Hari ini seharusnya udah libur, tapi karena gue ada rapat
koordinasi dalam kepanitiaan Olimpiade Politeknik, gue harus masuk ke kampus
dengan keadaan mata beler. Kemarin,
gue baru tidur jam setengah satu malam. Pagi ini gue bangun lebih pagi, demi masuk kampus. Demi rapat. Titik.
Pas gue sampai kampus, sepi, cuman ada beberapa orang. Ya,
ternyata gue sampai kampus jam setengah tujuh pagi, itu terlalu pagi untuk anak
kampus. Gue menghabiskan waktu dengan membaca buku di tempat duduk dekat taman. Setiap mau ke kampus, kalau ada urusan
di hari libur begini, gue suka bawa buku banyak supaya ada kerjaan di waktu
senggang.
Jam sembilan pun tiba, jam yang sudah ditentukan untuk
memulai rapat koordinasi pertama.
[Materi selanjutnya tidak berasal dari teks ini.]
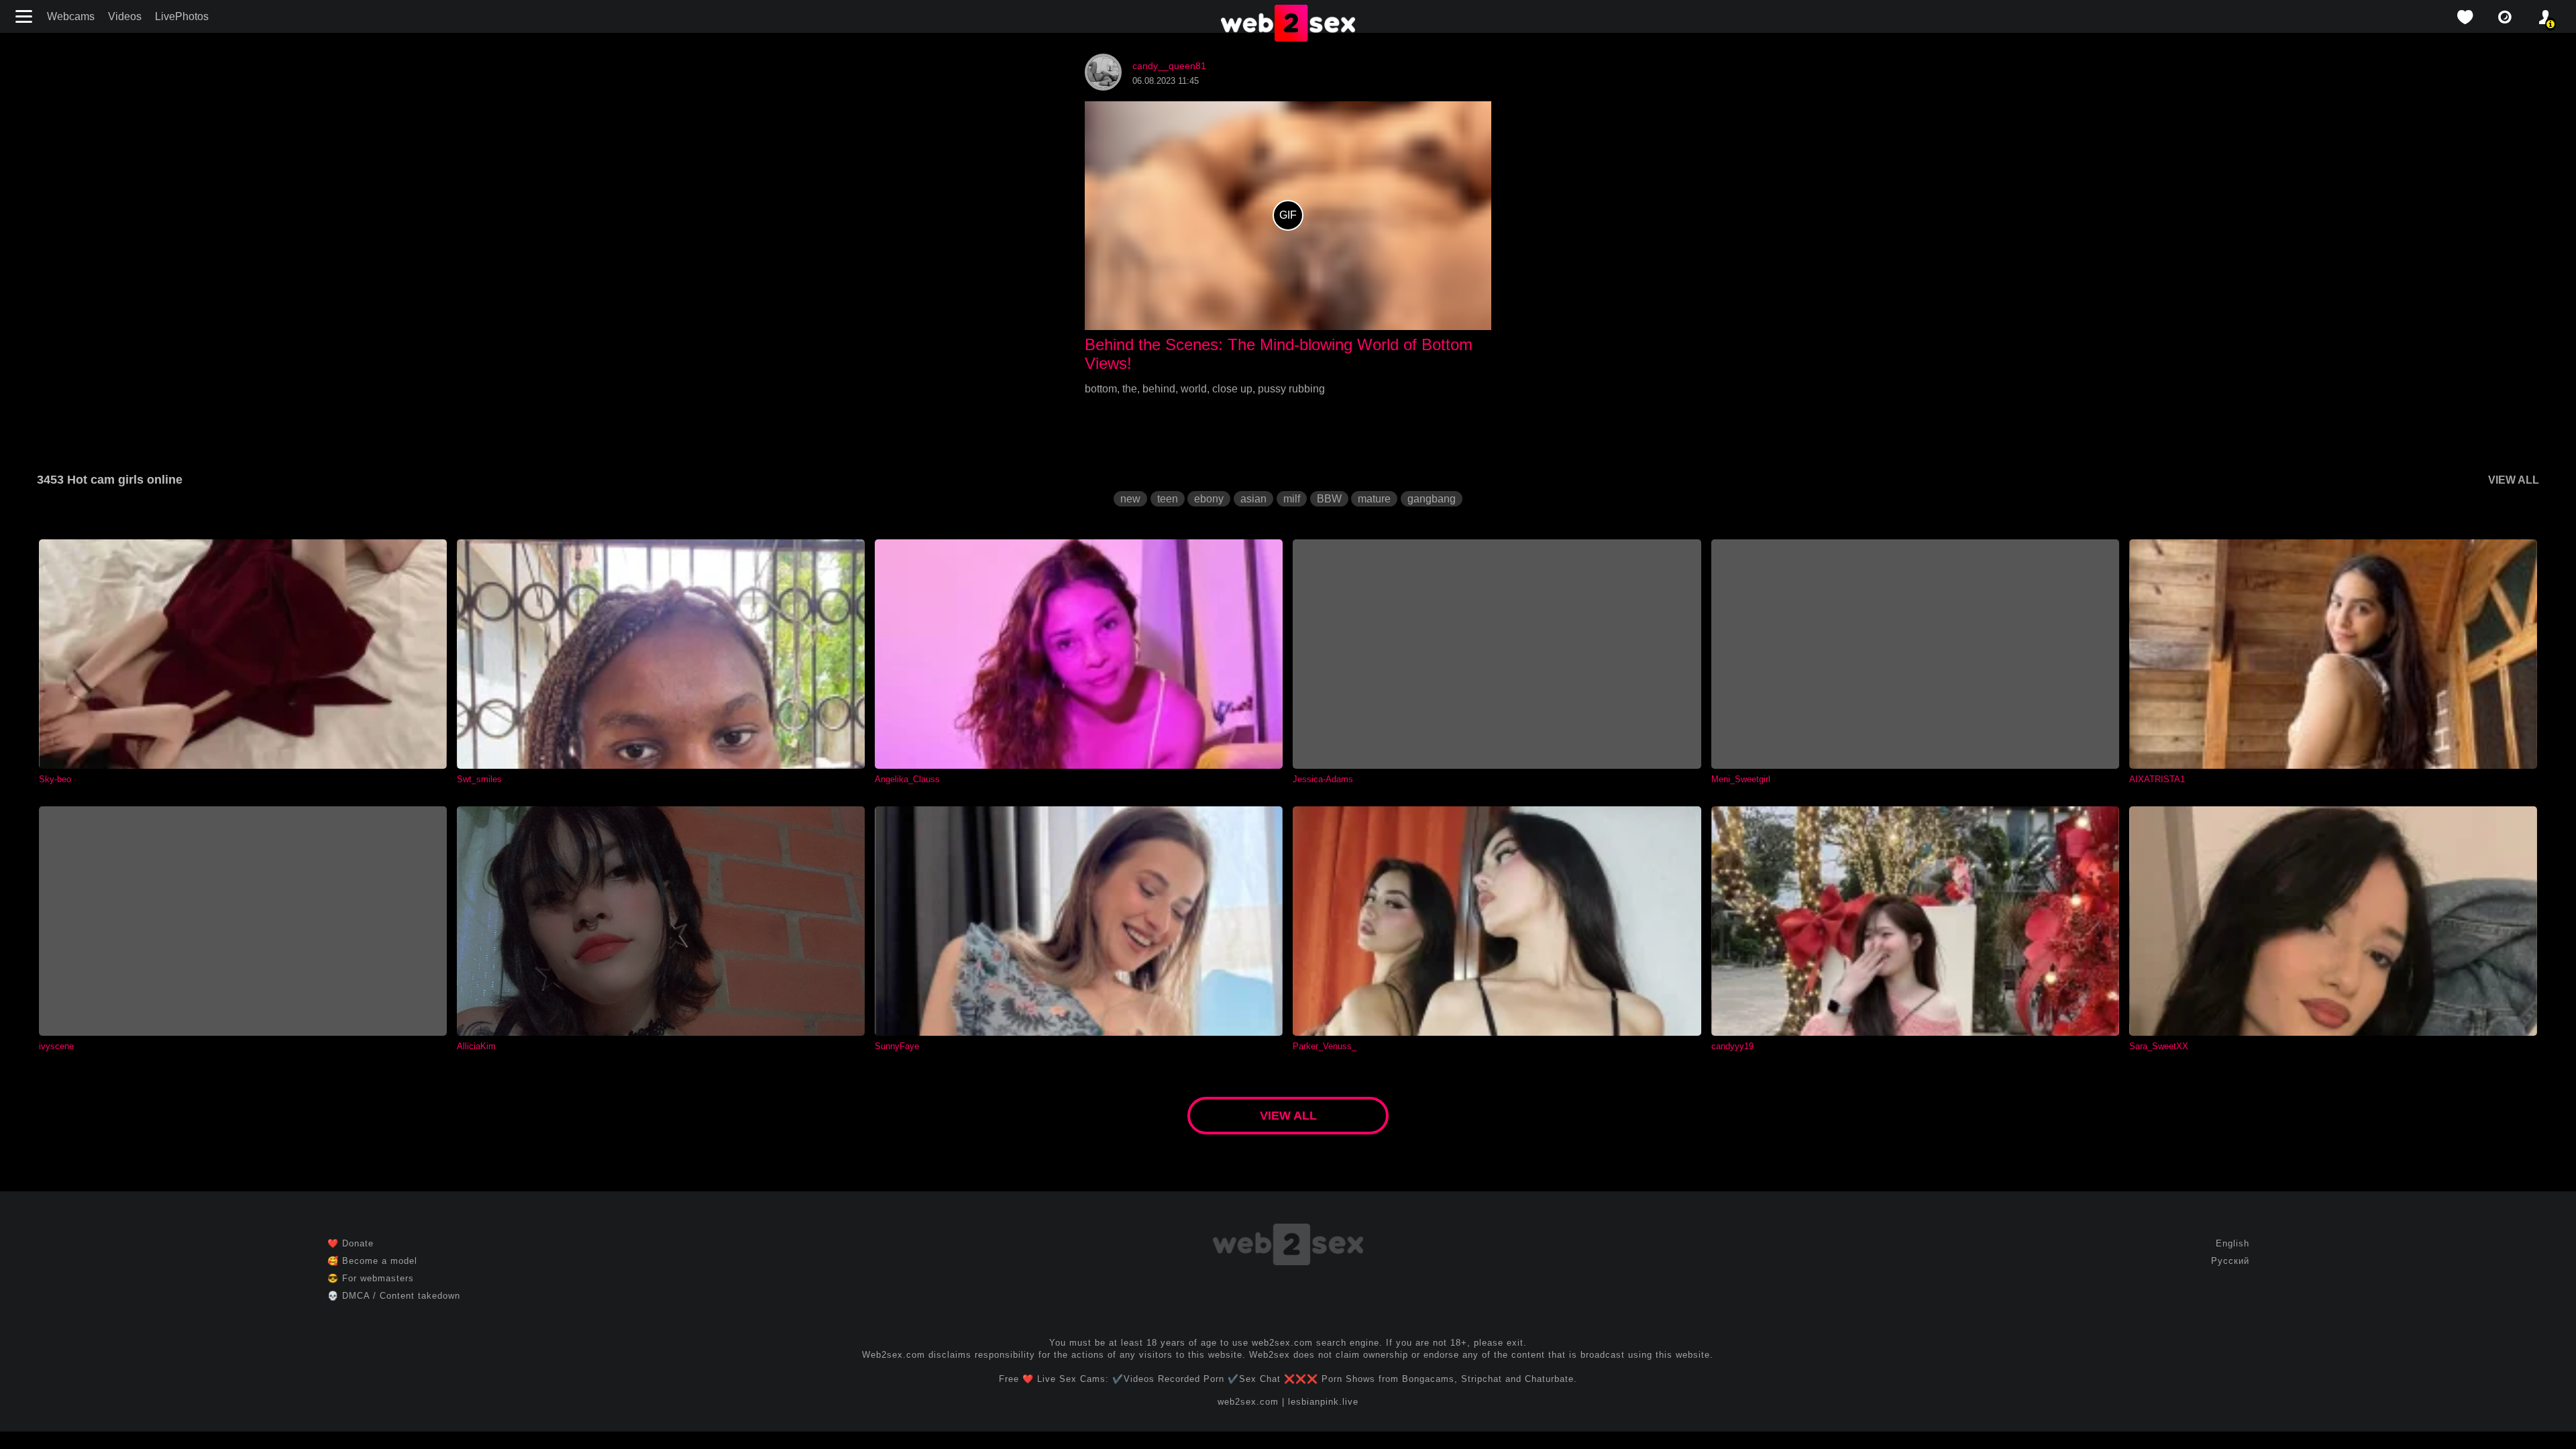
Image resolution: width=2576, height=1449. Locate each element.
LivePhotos (182, 16)
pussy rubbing (1291, 388)
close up (1232, 388)
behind (1158, 388)
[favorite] (2465, 17)
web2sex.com (1248, 1402)
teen (1167, 498)
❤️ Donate (350, 1243)
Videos (125, 16)
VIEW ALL (2513, 480)
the (1129, 388)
Gue masuk ke dalam Divisi Medis dan Konsumsi
dalam kepanitiaan. Gue bertemu dengan Kak Windrayo (yang
menjabat sebagai ketua divisi) dan Adel (sesama anggota). Lalu, ada Ajeng dan Kak Ana yang juga
bergabung ke dalam rapat. Mereka
berdua adalah sebagai anggota juga
seperti gue.
Rapat gak berlangsung lama. Hal-hal yang diomongin cuman sedikit. Obat-obatan apa aja
yang dibutuhin saat olimpiade berlangsung. Dan, persiapan konsumsi untuk wasit.
“Kak, nanti kita panitia dapet makan, gak ?” tanya Adel ke
Kak Windrayo.
“Hmm…,” terlihat Kak Windrayo berpikir sebentar. “Kita utamakan wasit terlebih dahulu.
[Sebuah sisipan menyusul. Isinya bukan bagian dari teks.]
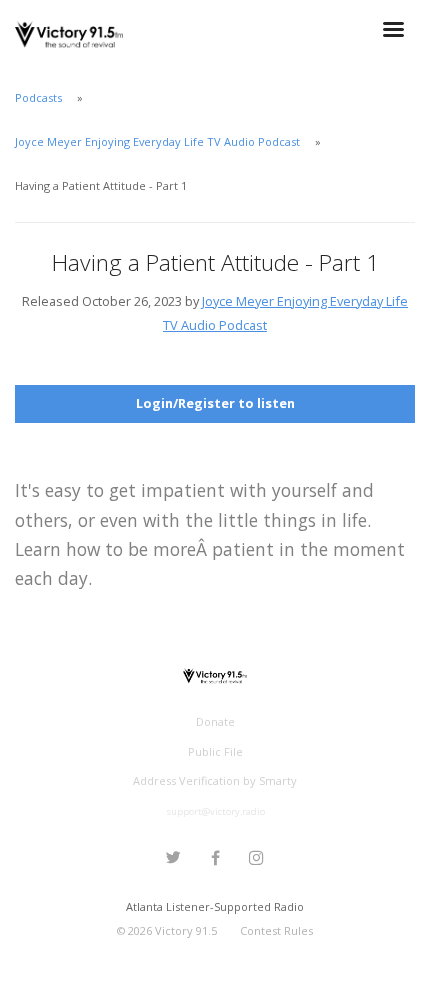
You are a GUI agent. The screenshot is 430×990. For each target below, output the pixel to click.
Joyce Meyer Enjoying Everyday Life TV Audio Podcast (157, 141)
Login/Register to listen (215, 403)
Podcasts (38, 97)
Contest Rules (276, 930)
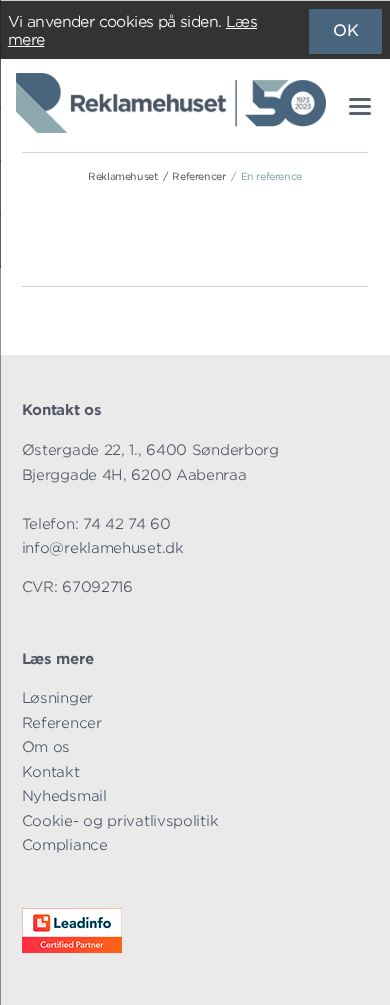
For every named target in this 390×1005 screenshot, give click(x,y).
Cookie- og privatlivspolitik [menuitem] (120, 820)
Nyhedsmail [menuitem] (64, 795)
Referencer (198, 176)
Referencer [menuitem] (62, 722)
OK (346, 30)
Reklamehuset (122, 176)
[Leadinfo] (72, 947)
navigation (360, 106)
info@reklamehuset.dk (103, 547)
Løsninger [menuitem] (57, 697)
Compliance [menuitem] (65, 844)
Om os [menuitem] (46, 746)
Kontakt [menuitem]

Kalo dana acara mencukupi, kita bisa dapet makan. Kalo seandainya dana gak
mencukupi, kita terpaksa gak dapet makan.”
Hening sejenak.
Pernyataan dari ketua divisi membuat gue dan yang lain
menelan ludah. Saat itu, pikiran yang muncul di otak gue adalah : semua panitia
harus mengumpulkan banyak batu kerikil di sekitar kampus, buat sarapan selama
menjadi panitia nanti. Lumayan, buat ganjel perut.
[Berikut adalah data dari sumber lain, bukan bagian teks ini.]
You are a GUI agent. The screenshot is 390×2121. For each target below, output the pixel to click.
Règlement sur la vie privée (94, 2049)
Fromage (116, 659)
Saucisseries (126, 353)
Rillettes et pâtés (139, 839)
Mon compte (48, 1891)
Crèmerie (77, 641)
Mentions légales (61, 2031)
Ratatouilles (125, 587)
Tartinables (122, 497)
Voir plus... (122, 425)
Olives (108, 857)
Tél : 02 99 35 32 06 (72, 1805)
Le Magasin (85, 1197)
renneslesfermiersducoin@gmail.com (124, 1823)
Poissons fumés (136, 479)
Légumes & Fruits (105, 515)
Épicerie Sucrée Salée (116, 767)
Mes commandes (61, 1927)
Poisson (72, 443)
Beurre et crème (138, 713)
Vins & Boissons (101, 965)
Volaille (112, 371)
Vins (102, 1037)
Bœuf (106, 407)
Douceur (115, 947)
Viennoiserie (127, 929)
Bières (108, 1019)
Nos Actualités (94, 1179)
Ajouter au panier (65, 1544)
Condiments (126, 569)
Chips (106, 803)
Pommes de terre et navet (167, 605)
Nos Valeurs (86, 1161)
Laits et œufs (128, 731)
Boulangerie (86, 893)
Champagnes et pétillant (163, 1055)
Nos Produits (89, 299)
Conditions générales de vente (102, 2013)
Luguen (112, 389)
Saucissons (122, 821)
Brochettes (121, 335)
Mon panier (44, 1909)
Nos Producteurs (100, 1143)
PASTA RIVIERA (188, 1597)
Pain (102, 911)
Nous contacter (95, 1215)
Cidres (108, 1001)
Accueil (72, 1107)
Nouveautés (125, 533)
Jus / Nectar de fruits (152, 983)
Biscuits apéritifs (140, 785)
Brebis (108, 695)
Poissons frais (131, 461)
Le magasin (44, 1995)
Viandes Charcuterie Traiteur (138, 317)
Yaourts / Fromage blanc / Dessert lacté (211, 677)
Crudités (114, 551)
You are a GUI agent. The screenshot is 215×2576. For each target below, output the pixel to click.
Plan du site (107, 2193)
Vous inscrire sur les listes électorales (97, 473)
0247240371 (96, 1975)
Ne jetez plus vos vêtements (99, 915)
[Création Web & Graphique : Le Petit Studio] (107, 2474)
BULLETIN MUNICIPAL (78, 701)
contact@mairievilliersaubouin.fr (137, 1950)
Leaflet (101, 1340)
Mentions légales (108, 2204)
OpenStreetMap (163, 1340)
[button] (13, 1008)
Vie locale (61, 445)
Rapat ditutup dengan kesimpulan mendapatkan list obat-obatan apa aja yang harus
disediakan., konsumsi untuk wasit, dan, nanti, kita (panitia) bawa makanan sendiri-sendiri : batu
kerikil.
Setelah rapat ditutup, semua langsung melanjutkan kegiatan
lainnya di kampus. Ada yang harus rapat lagi dengan
kepanitiaan acara yang berbeda. Ada yang pengin daftar belajar bahasa korea
gratis. Ada juga yang harus bersih-bersih
daerah jurusannya untuk membayar denda karena pernah gak masuk kelas beberapa kali. Itu Kak Windrayo. Semoga badannya
gak bau tokai selama membersihkan toilet.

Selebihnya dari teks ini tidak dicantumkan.